● **TASK**
Type out the entries below again, character for character.

(Stored records)
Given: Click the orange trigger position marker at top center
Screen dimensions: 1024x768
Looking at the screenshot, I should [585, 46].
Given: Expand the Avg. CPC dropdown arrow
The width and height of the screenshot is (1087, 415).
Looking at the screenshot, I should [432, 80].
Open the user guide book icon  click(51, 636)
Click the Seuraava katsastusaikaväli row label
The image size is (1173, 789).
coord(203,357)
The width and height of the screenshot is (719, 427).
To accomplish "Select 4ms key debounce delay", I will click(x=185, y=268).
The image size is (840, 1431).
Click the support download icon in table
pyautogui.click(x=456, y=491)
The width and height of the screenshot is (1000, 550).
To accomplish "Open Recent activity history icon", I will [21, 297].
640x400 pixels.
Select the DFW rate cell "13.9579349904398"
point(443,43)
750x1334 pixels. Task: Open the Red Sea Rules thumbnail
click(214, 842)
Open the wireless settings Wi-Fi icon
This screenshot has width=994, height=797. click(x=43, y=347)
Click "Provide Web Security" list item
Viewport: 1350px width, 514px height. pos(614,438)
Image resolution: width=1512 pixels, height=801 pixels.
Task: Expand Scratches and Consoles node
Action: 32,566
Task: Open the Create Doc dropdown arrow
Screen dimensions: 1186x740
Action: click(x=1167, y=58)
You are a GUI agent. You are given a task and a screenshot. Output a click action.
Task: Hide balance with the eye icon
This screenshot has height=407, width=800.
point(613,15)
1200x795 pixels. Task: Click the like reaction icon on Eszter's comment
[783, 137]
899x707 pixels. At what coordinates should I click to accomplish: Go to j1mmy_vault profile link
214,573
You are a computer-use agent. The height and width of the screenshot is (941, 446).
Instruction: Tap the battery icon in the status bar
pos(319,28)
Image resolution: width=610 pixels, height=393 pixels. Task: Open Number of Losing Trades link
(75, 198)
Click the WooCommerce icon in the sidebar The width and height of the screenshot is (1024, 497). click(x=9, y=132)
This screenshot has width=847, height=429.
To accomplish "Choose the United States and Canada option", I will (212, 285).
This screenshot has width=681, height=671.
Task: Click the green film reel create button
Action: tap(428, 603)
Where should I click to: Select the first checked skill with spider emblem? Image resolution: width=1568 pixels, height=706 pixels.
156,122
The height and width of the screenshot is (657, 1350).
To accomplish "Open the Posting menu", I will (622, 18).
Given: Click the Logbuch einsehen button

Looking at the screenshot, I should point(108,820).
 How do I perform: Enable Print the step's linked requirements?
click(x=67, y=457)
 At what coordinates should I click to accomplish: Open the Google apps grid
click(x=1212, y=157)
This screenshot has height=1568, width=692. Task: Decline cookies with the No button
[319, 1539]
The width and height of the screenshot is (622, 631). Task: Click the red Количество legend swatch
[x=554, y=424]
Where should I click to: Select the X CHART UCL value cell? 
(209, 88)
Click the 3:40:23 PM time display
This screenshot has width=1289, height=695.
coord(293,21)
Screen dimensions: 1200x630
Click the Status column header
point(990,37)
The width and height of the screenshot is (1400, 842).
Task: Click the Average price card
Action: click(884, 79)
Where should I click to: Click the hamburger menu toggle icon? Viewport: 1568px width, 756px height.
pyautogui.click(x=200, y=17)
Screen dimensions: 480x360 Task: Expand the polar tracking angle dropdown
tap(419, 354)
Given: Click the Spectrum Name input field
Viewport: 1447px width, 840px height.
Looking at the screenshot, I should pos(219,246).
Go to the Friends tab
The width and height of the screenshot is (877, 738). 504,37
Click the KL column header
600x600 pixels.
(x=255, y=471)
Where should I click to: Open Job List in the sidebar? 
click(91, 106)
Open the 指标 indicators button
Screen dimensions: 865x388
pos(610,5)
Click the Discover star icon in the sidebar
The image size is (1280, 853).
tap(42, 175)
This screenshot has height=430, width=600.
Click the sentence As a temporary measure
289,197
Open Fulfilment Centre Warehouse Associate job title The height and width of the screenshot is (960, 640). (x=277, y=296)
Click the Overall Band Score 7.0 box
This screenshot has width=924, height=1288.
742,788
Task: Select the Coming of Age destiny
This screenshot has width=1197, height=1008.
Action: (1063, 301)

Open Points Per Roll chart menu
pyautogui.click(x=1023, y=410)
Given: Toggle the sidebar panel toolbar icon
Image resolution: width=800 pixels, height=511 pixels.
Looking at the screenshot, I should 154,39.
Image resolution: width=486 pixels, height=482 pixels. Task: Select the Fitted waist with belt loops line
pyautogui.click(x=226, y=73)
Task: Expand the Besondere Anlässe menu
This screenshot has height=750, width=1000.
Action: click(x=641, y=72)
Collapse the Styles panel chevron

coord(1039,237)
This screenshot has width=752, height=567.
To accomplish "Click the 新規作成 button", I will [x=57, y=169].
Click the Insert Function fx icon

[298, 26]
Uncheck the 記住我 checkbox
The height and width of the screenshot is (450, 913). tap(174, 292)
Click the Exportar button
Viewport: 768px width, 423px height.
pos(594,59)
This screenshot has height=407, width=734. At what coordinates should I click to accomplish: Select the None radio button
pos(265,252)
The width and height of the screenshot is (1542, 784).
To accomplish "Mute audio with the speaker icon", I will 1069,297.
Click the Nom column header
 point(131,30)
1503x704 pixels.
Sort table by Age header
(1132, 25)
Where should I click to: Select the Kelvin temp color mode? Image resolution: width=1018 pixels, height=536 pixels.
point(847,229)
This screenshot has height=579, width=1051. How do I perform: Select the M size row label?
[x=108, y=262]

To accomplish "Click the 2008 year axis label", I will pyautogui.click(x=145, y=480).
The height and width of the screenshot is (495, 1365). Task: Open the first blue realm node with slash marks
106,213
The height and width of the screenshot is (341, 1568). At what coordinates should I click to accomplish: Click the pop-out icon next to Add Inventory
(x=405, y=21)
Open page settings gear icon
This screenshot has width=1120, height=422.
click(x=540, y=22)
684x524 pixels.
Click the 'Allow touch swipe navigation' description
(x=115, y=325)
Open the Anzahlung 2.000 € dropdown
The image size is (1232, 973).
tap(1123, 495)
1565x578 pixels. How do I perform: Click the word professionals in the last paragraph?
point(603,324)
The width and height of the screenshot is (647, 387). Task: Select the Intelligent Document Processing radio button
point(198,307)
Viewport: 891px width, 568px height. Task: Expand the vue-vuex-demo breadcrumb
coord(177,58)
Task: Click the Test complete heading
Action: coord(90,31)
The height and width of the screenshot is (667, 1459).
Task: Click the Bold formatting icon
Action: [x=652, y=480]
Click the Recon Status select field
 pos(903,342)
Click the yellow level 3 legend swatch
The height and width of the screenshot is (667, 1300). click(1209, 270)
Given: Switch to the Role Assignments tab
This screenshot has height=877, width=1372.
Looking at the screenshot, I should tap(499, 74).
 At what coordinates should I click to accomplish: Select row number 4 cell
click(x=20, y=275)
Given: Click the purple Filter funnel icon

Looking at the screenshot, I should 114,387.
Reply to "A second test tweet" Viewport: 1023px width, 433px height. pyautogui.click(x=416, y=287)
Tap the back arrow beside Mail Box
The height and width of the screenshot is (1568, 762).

● **YOUR RESPONSE**
Given: Click the orange trigger position marker at top center
Screen dimensions: 1024x768
Looking at the screenshot, I should [585, 46].
Given: Expand the Avg. CPC dropdown arrow
The width and height of the screenshot is (1087, 415).
Looking at the screenshot, I should [432, 80].
Open the user guide book icon  click(51, 636)
Click the Seuraava katsastusaikaväli row label
The image size is (1173, 789).
coord(203,357)
The width and height of the screenshot is (719, 427).
To accomplish "Select 4ms key debounce delay", I will click(x=185, y=268).
The image size is (840, 1431).
Click the support download icon in table
pyautogui.click(x=456, y=491)
The width and height of the screenshot is (1000, 550).
To accomplish "Open Recent activity history icon", I will [21, 297].
640x400 pixels.
Select the DFW rate cell "13.9579349904398"
point(443,43)
750x1334 pixels. Task: Open the Red Sea Rules thumbnail
click(214, 842)
Open the wireless settings Wi-Fi icon
This screenshot has width=994, height=797. click(x=43, y=347)
Click "Provide Web Security" list item
Viewport: 1350px width, 514px height. pos(614,438)
Image resolution: width=1512 pixels, height=801 pixels.
Task: Expand Scratches and Consoles node
Action: 32,566
Task: Open the Create Doc dropdown arrow
Screen dimensions: 1186x740
Action: click(x=1167, y=58)
You are a GUI agent. You are given a task and a screenshot. Output a click action.
Task: Hide balance with the eye icon
This screenshot has height=407, width=800.
point(613,15)
1200x795 pixels. Task: Click the like reaction icon on Eszter's comment
[783, 137]
899x707 pixels. At what coordinates should I click to accomplish: Go to j1mmy_vault profile link
214,573
You are a computer-use agent. The height and width of the screenshot is (941, 446).
Instruction: Tap the battery icon in the status bar
pos(319,28)
Image resolution: width=610 pixels, height=393 pixels. Task: Open Number of Losing Trades link
(75, 198)
Click the WooCommerce icon in the sidebar The width and height of the screenshot is (1024, 497). click(x=9, y=132)
This screenshot has width=847, height=429.
To accomplish "Choose the United States and Canada option", I will (212, 285).
This screenshot has width=681, height=671.
Task: Click the green film reel create button
Action: tap(428, 603)
Where should I click to: Select the first checked skill with spider emblem? Image resolution: width=1568 pixels, height=706 pixels.
156,122
The height and width of the screenshot is (657, 1350).
To accomplish "Open the Posting menu", I will (622, 18).
Given: Click the Logbuch einsehen button

Looking at the screenshot, I should point(108,820).
 How do I perform: Enable Print the step's linked requirements?
click(x=67, y=457)
 At what coordinates should I click to accomplish: Open the Google apps grid
click(x=1212, y=157)
This screenshot has height=1568, width=692. Task: Decline cookies with the No button
[319, 1539]
The width and height of the screenshot is (622, 631). Task: Click the red Количество legend swatch
[x=554, y=424]
Where should I click to: Select the X CHART UCL value cell? 
(209, 88)
Click the 3:40:23 PM time display
This screenshot has width=1289, height=695.
coord(293,21)
Screen dimensions: 1200x630
Click the Status column header
point(990,37)
The width and height of the screenshot is (1400, 842).
Task: Click the Average price card
Action: click(884, 79)
Where should I click to: Click the hamburger menu toggle icon? Viewport: 1568px width, 756px height.
pyautogui.click(x=200, y=17)
Screen dimensions: 480x360 Task: Expand the polar tracking angle dropdown
tap(419, 354)
Given: Click the Spectrum Name input field
Viewport: 1447px width, 840px height.
Looking at the screenshot, I should pos(219,246).
Go to the Friends tab
The width and height of the screenshot is (877, 738). 504,37
Click the KL column header
600x600 pixels.
(x=255, y=471)
Where should I click to: Open Job List in the sidebar? 
click(91, 106)
Open the 指标 indicators button
Screen dimensions: 865x388
pos(610,5)
Click the Discover star icon in the sidebar
The image size is (1280, 853).
tap(42, 175)
This screenshot has height=430, width=600.
Click the sentence As a temporary measure
289,197
Open Fulfilment Centre Warehouse Associate job title The height and width of the screenshot is (960, 640). (x=277, y=296)
Click the Overall Band Score 7.0 box
This screenshot has width=924, height=1288.
742,788
Task: Select the Coming of Age destiny
This screenshot has width=1197, height=1008.
Action: (1063, 301)

Open Points Per Roll chart menu
pyautogui.click(x=1023, y=410)
Given: Toggle the sidebar panel toolbar icon
Image resolution: width=800 pixels, height=511 pixels.
Looking at the screenshot, I should 154,39.
Image resolution: width=486 pixels, height=482 pixels. Task: Select the Fitted waist with belt loops line
pyautogui.click(x=226, y=73)
Task: Expand the Besondere Anlässe menu
This screenshot has height=750, width=1000.
Action: click(x=641, y=72)
Collapse the Styles panel chevron

coord(1039,237)
This screenshot has width=752, height=567.
To accomplish "Click the 新規作成 button", I will [x=57, y=169].
Click the Insert Function fx icon

[298, 26]
Uncheck the 記住我 checkbox
The height and width of the screenshot is (450, 913). tap(174, 292)
Click the Exportar button
Viewport: 768px width, 423px height.
pos(594,59)
This screenshot has height=407, width=734. At what coordinates should I click to accomplish: Select the None radio button
pos(265,252)
The width and height of the screenshot is (1542, 784).
To accomplish "Mute audio with the speaker icon", I will 1069,297.
Click the Nom column header
 point(131,30)
1503x704 pixels.
Sort table by Age header
(1132, 25)
Where should I click to: Select the Kelvin temp color mode? Image resolution: width=1018 pixels, height=536 pixels.
point(847,229)
This screenshot has height=579, width=1051. How do I perform: Select the M size row label?
[x=108, y=262]

To accomplish "Click the 2008 year axis label", I will pyautogui.click(x=145, y=480).
The height and width of the screenshot is (495, 1365). Task: Open the first blue realm node with slash marks
106,213
The height and width of the screenshot is (341, 1568). At what coordinates should I click to accomplish: Click the pop-out icon next to Add Inventory
(x=405, y=21)
Open page settings gear icon
This screenshot has width=1120, height=422.
click(x=540, y=22)
684x524 pixels.
Click the 'Allow touch swipe navigation' description
(x=115, y=325)
Open the Anzahlung 2.000 € dropdown
The image size is (1232, 973).
tap(1123, 495)
1565x578 pixels. How do I perform: Click the word professionals in the last paragraph?
point(603,324)
The width and height of the screenshot is (647, 387). Task: Select the Intelligent Document Processing radio button
point(198,307)
Viewport: 891px width, 568px height. Task: Expand the vue-vuex-demo breadcrumb
coord(177,58)
Task: Click the Test complete heading
Action: coord(90,31)
The height and width of the screenshot is (667, 1459).
Task: Click the Bold formatting icon
Action: [x=652, y=480]
Click the Recon Status select field
 pos(903,342)
Click the yellow level 3 legend swatch
The height and width of the screenshot is (667, 1300). click(1209, 270)
Given: Switch to the Role Assignments tab
This screenshot has height=877, width=1372.
Looking at the screenshot, I should tap(499, 74).
 At what coordinates should I click to accomplish: Select row number 4 cell
click(x=20, y=275)
Given: Click the purple Filter funnel icon

Looking at the screenshot, I should 114,387.
Reply to "A second test tweet" Viewport: 1023px width, 433px height. pyautogui.click(x=416, y=287)
Tap the back arrow beside Mail Box
The height and width of the screenshot is (1568, 762).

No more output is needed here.